* TASK TO CARRY OUT: The lines wanted run from the first one below through the one with "1288x944 pixels.". Return them exactly.

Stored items
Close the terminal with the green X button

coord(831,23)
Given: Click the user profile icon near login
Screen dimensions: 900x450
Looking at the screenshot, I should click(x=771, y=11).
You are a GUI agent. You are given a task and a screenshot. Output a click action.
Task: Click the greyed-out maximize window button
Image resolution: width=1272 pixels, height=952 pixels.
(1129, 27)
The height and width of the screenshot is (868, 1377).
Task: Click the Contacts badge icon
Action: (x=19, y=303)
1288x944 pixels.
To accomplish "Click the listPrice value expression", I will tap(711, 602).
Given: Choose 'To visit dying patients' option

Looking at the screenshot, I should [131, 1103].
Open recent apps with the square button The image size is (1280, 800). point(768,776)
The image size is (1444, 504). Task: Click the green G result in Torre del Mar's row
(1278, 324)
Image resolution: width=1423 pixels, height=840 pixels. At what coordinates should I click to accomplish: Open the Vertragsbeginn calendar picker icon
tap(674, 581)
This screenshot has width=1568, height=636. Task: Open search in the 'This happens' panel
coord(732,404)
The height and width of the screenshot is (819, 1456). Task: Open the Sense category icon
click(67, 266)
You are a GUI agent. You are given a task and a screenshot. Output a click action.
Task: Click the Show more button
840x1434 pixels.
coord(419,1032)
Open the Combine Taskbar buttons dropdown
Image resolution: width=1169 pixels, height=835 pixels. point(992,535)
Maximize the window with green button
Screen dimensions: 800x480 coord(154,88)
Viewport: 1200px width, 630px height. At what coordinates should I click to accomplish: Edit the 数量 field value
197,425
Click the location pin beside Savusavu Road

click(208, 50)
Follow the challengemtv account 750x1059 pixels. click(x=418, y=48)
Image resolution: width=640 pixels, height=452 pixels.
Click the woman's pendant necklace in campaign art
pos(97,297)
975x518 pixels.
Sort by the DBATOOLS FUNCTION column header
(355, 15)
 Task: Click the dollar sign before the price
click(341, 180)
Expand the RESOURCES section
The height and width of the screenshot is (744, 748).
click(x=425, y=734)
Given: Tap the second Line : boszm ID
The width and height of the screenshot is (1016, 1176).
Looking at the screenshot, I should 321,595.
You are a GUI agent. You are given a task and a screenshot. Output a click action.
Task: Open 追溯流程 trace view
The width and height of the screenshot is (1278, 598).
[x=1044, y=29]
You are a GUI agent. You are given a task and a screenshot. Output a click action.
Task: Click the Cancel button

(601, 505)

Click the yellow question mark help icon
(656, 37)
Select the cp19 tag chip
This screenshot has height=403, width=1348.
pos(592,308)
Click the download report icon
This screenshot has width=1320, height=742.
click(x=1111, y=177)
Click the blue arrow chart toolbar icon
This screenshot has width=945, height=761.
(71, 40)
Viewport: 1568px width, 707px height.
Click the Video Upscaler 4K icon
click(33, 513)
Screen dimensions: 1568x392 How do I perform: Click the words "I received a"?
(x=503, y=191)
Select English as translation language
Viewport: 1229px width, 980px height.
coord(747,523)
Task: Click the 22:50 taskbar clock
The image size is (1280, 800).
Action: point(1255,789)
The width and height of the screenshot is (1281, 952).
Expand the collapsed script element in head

* REPLY:
Close the terminal with the green X button

coord(831,23)
Given: Click the user profile icon near login
Screen dimensions: 900x450
Looking at the screenshot, I should click(x=771, y=11).
You are a GUI agent. You are given a task and a screenshot. Output a click action.
Task: Click the greyed-out maximize window button
Image resolution: width=1272 pixels, height=952 pixels.
(1129, 27)
The height and width of the screenshot is (868, 1377).
Task: Click the Contacts badge icon
Action: (x=19, y=303)
1288x944 pixels.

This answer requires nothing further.